当人は年収500万円で、奥さまはパート主婦、子どもは2人で上の子が高校2年生。貯金はほぼないそうです。いままでは貯金ができなくても何とかなったものの、ふと大学費用を知り、危機感を募らせたとのことでした。
実に重く、難しい問題ですね…。ここは冷静に、そして慎重に考えましょう。今回は、貯金がない状態での子どもの進学について大切なポイントをお伝えします。
「進学しない」という選択肢
さて、まずは基本ですが「子どもに進学を諦めてもらう選択肢も持つ」、このような視点も重要といえます。まず、貯金がなくても子どもを進学させることは可能です。国や民間の教育ローンがありますし、奨学金もあります。ただしこれらは「借金」でしかなく、将来的に利子をつけて返済しなければなりません。
そして大学費用は4年間で700~750万円ほど必要です。返済期間は、おおむね10~15年程度になります。仮に750万円を15年返済なら、毎年50万円の返済です。
子ども2人なので、いずれ倍額の返済になります。いままで貯金できなかった家計で、返済できるでしょうか?完済する前に定年を迎える可能性も高く、完済できたとしても無貯金で老後突入です。
相応の額を子どもに奨学金で負担してもらう方法もありますが、奨学金は想像以上に負担が重く、さまざまな足かせになります。就職や転職、結婚、在学中の勉強さえバイトで不十分にも…。ヒドいときは奨学金で破産し、親が連鎖破産することもあります。

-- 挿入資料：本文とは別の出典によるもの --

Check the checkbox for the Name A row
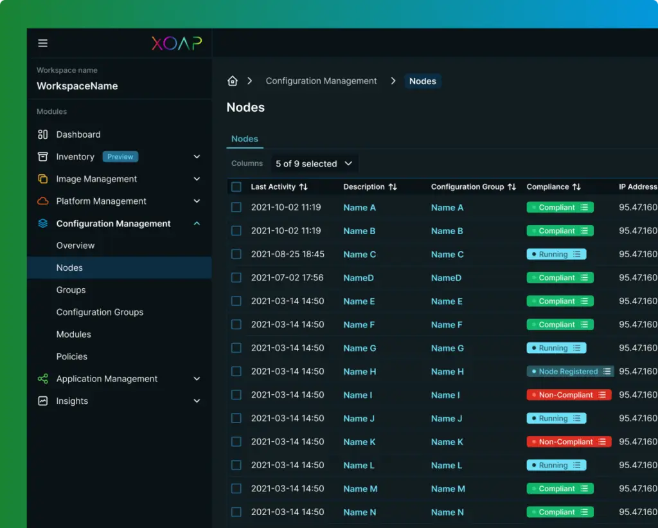This screenshot has height=528, width=658. point(236,207)
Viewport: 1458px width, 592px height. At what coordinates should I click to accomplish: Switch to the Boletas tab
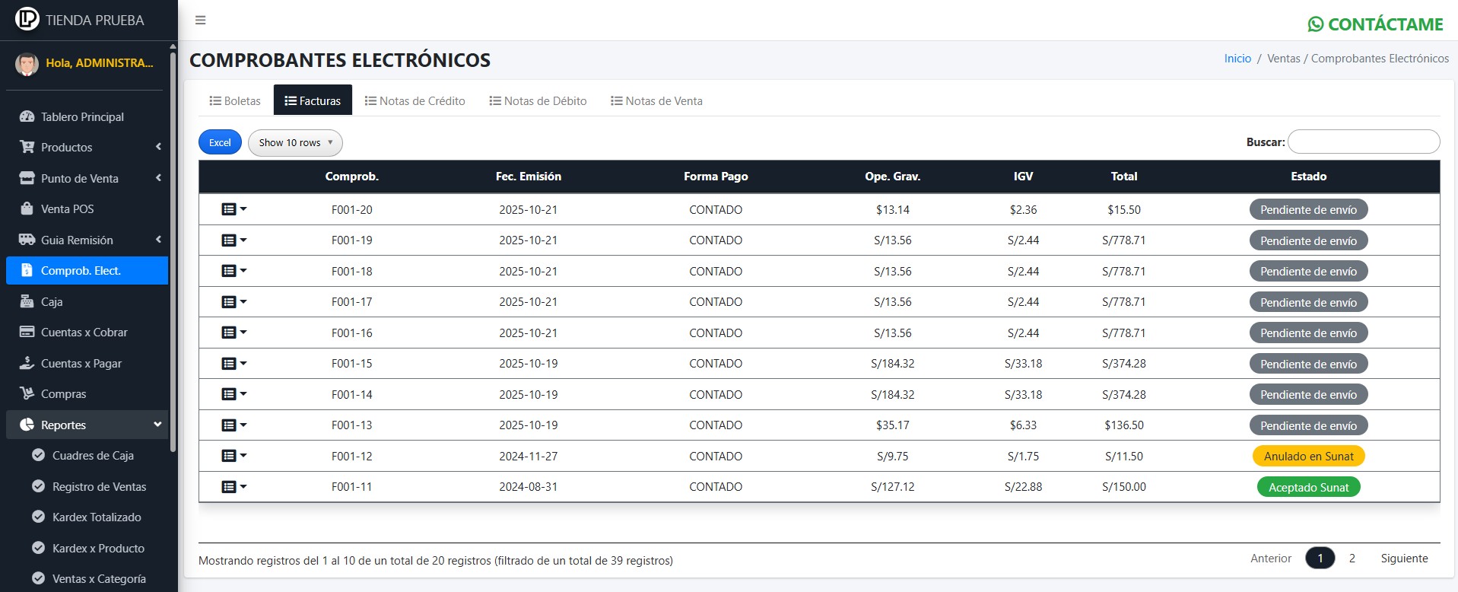(235, 100)
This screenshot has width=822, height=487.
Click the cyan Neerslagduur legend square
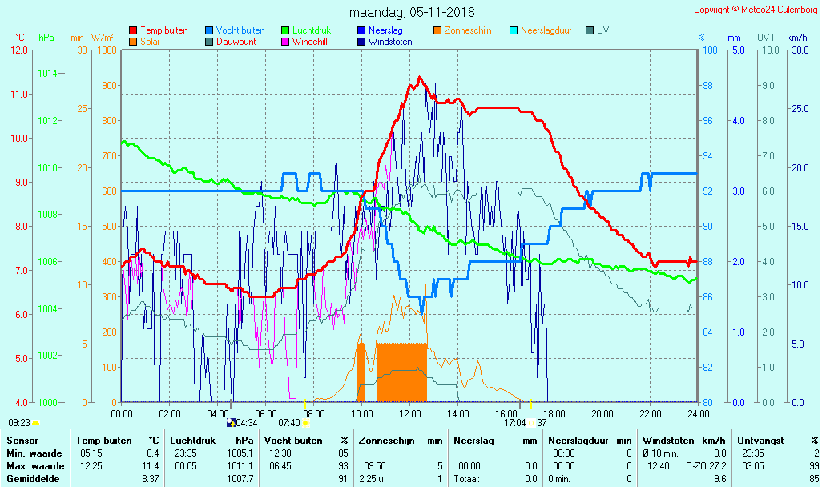click(x=514, y=30)
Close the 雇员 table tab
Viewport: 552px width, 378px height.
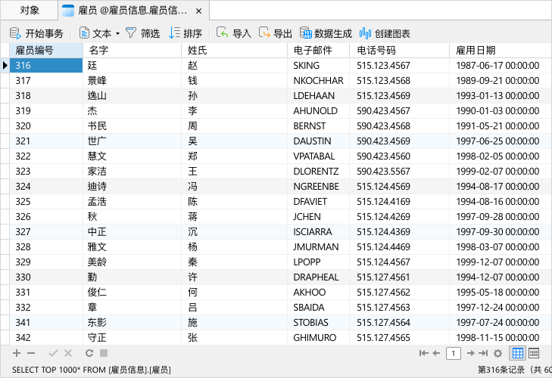pos(199,11)
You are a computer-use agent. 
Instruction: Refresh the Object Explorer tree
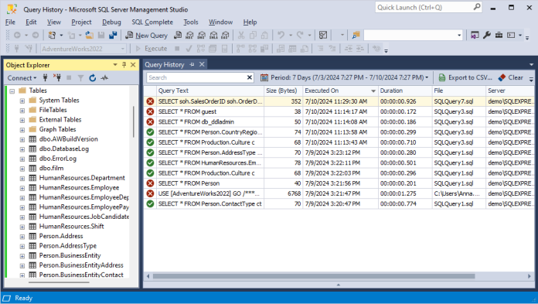[x=92, y=78]
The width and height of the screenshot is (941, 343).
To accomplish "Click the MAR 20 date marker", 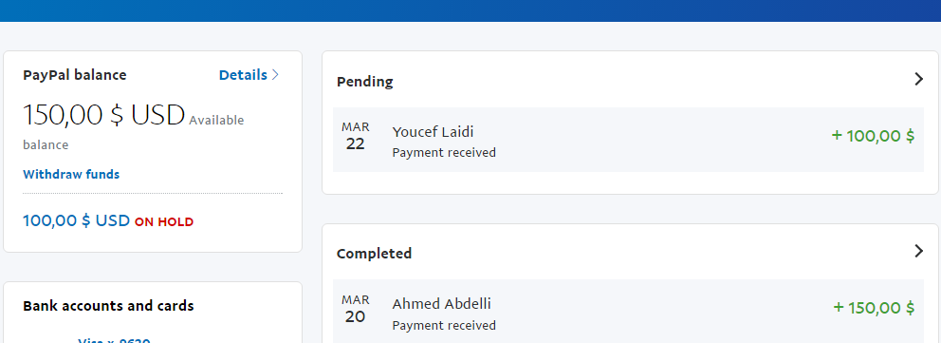I will tap(356, 309).
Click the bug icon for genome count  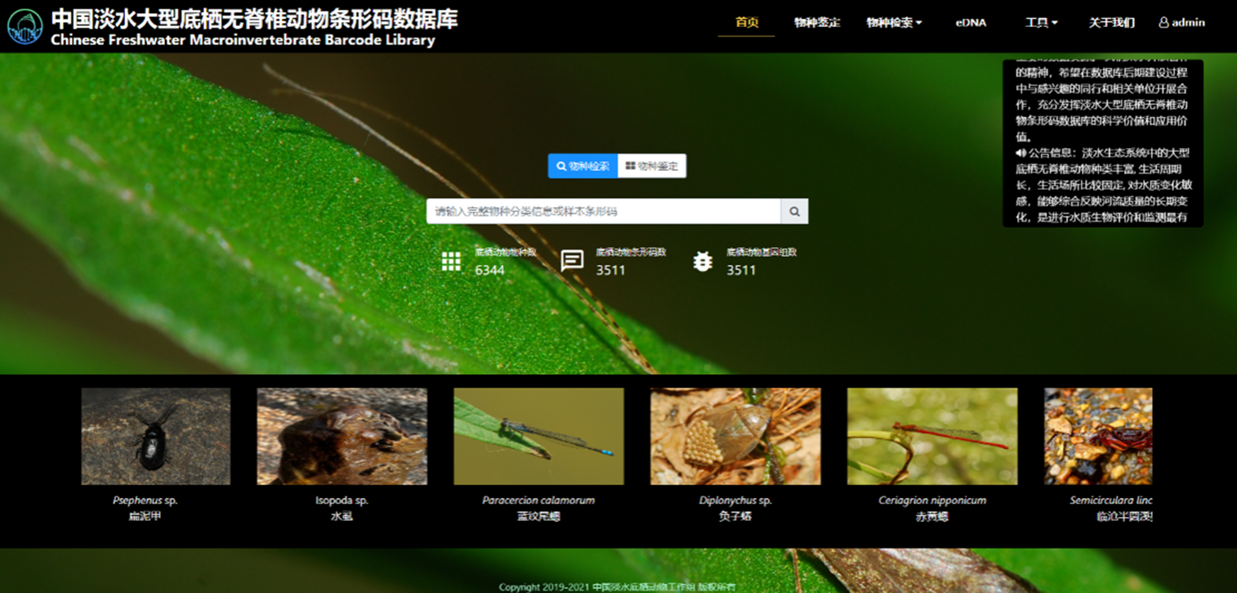tap(703, 261)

もっとも…進学を諦めたほうが親子にとって幸せともいえません。大学に進学した方が就職や結婚などに有利なケースはまだまだ多いでしょう。どのみち、あなたは老後資金への準備が待ち受けています。進学させるか否か、どちらを選んでも厳しいかもしれませんが、まずはじっくり、それぞれの選択の未来を考えましょう。